The Invasion of Ideas

Technology
Photo Credit: Pixabay

Shelly Palmer

I was going to write about a specific threat to brand marketing this week. But, considering the recent vicious attacks in London, I want to revisit a thesis about a specific threat from brand marketing. This enemy is not a person, a people, a government or a nation-state. It is an idea. And as Victor Hugo once said, “On résiste à l’invasion des armées; on ne résiste pas à l’invasion des idées.” (One resists the invasion of armies; one does not resist the invasion of ideas.)

In Vom Kriege, Carl von Clausewitz’s masterpiece on the psychological and political aspects of war, Clausewitz describes war as “a fascinating trinity—composed of primordial violence, hatred, and enmity, which are to be regarded as a blind natural force; the play of chance and probability, within which the creative spirit is free to roam; and its element of subordination, as an instrument of policy, which makes it subject to pure reason.” His 18th-century words seem prescient as we find ourselves up against an emotionally violent enemy that has reasonably calculated outcomes and left execution to chance.

The Pen Is Mightier than the Sword

Propaganda has been used as a strategic weapon since the beginning of organized conflict. We use it still. Information Warfare is the focus of the US military’s Psychological Operations Command (PsyOps) at Ft. Bragg. According to the British Ministry of Defense, the United Kingdom’s 77th Brigade was created “to draw together a host of existing and developing capabilities essential to meet the challenges of modern conflict and warfare.”

But can these agencies go far enough? In the past, we have known our enemies – where they lived, where they worked, who they were, what they read, what they believed and what we had to do to neutralize the threat they posed. Today we just know what they think.

Self-Organizing Weapons

To understand how to defeat an enemy using social media, it would help to understand self-organizing ant colonies or self-organizing robot swarms or even algorithmic art. Most self-organizing systems work by giving a few very simple instructions to completely autonomous entities and letting them act on their own.

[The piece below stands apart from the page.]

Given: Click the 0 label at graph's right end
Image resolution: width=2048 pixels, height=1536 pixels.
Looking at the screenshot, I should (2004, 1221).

The strategy requires four cohorts: ideators, propagators, supporters and executors. Ideators will come up with the instructions and post them. Propagators will share, retweet or otherwise propagate the instructions. Supporters will not propagate but will tacitly support the propagators. Executors will carry out the instructions.

Social Media Meme Mutations

In his Pulitzer prize-winning book, The Selfish Gene, Richard Dawkins coins the term “meme” as a concept for discussion of evolutionary principles in explaining the spread of ideas and cultural phenomena. Memes possess many of the attributes we assign to living things. They are born, they procreate, they mutate and at some point, they die. “Wherever you find infidels kill them; for whoever kills them shall have reward on the Day of Resurrection.” is an awful meme, but it’s out there, it is being propagated, and quite sadly and tragically, it is being executed.

The Instagram Intifada

The names “social terrorism” and “social media warfare” are not quite right. This is a new kind of war against an enemy with very new weapons. Soldiers armed with rifles are fighting side-by-side with civilians armed with smartphones. The result is a synchronized physical and cyber war. The battle is fought, both sides launch a narrative meme, and the most emotionally compelling story wins.

A Social Engineering Arms Race

According to my good friend Col. John Fenzel (Ret.), “We are now in a state of enduring social conflict enabled and empowered by social media.” The recent killings were not ordered by a military commander, not carried out by troops, not perpetrated by terror cells or operatives. They were socially engineered.

The key performance indicator in this well-executed, hyper-targeted, social media marketing campaign is dead people. It’s sickening to think of it this way, but I have to call this what it is: a highly successful social engineering hack.

Can It Be Stopped?

In this complex clash of civilizations, evolutionary biology offers a multi-million-year-old lesson on how to stop death by social media: fecundity. The good guys must simply and decisively overwhelm the bad guys with good information. The good information must be programmed better than the bad information, and it must be propagated in overwhelming amounts. We can select the social media world we want to live in and social-engineer our way back to safety.

I am not suggesting that messaging alone can change the underlying issues that have given rise to this problem. However, messaging can be incredibly impactful at the margins. You have social media accounts. Ideate, propagate, support or execute resistance. It’s certainly in your power to do so.


Author’s note:
I published a version of this article in October 2015 exploring this threat in the context of a graphic that was tweeted in Arabic with the hashtag #stab. More than a year and a half later the problem not only persists, it is getting significantly worse. It’s time for the marketing community to focus on this issue and do what is does best – inspire people to change their behaviors.